* [Task to complete]
Type the entries out once more. Match them exactly.

* [Working data]
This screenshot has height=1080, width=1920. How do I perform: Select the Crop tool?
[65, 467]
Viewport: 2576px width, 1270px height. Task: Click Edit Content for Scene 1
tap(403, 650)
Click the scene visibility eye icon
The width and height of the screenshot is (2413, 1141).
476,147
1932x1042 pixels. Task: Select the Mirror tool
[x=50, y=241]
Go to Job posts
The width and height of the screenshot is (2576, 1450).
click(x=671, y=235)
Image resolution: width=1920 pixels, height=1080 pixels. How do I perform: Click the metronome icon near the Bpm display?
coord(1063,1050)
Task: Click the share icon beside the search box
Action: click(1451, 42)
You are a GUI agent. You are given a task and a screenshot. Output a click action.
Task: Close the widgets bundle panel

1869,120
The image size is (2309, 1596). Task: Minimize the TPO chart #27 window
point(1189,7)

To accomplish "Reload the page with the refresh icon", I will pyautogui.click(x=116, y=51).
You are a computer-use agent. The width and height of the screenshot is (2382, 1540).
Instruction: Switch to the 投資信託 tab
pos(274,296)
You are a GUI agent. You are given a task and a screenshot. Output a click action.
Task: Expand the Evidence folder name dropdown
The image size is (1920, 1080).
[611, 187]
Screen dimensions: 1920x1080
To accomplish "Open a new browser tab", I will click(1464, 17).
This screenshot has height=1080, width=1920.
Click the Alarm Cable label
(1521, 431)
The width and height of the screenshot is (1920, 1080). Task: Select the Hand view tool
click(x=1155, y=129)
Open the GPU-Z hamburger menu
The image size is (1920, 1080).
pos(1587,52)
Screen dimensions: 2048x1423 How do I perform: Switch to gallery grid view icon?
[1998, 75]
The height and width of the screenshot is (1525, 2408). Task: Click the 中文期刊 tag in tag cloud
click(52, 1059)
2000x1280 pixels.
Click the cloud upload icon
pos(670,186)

* [Written answer]
This screenshot has height=1080, width=1920. How do I perform: Select the Crop tool?
[65, 467]
Viewport: 2576px width, 1270px height. Task: Click Edit Content for Scene 1
tap(403, 650)
Click the scene visibility eye icon
The width and height of the screenshot is (2413, 1141).
476,147
1932x1042 pixels. Task: Select the Mirror tool
[x=50, y=241]
Go to Job posts
The width and height of the screenshot is (2576, 1450).
click(x=671, y=235)
Image resolution: width=1920 pixels, height=1080 pixels. How do I perform: Click the metronome icon near the Bpm display?
coord(1063,1050)
Task: Click the share icon beside the search box
Action: click(1451, 42)
You are a GUI agent. You are given a task and a screenshot. Output a click action.
Task: Close the widgets bundle panel

1869,120
The image size is (2309, 1596). Task: Minimize the TPO chart #27 window
point(1189,7)

To accomplish "Reload the page with the refresh icon", I will pyautogui.click(x=116, y=51).
You are a computer-use agent. The width and height of the screenshot is (2382, 1540).
Instruction: Switch to the 投資信託 tab
pos(274,296)
You are a GUI agent. You are given a task and a screenshot. Output a click action.
Task: Expand the Evidence folder name dropdown
The image size is (1920, 1080).
[611, 187]
Screen dimensions: 1920x1080
To accomplish "Open a new browser tab", I will click(1464, 17).
This screenshot has height=1080, width=1920.
Click the Alarm Cable label
(1521, 431)
The width and height of the screenshot is (1920, 1080). Task: Select the Hand view tool
click(x=1155, y=129)
Open the GPU-Z hamburger menu
The image size is (1920, 1080).
pos(1587,52)
Screen dimensions: 2048x1423 How do I perform: Switch to gallery grid view icon?
[1998, 75]
The height and width of the screenshot is (1525, 2408). Task: Click the 中文期刊 tag in tag cloud
click(52, 1059)
2000x1280 pixels.
Click the cloud upload icon
pos(670,186)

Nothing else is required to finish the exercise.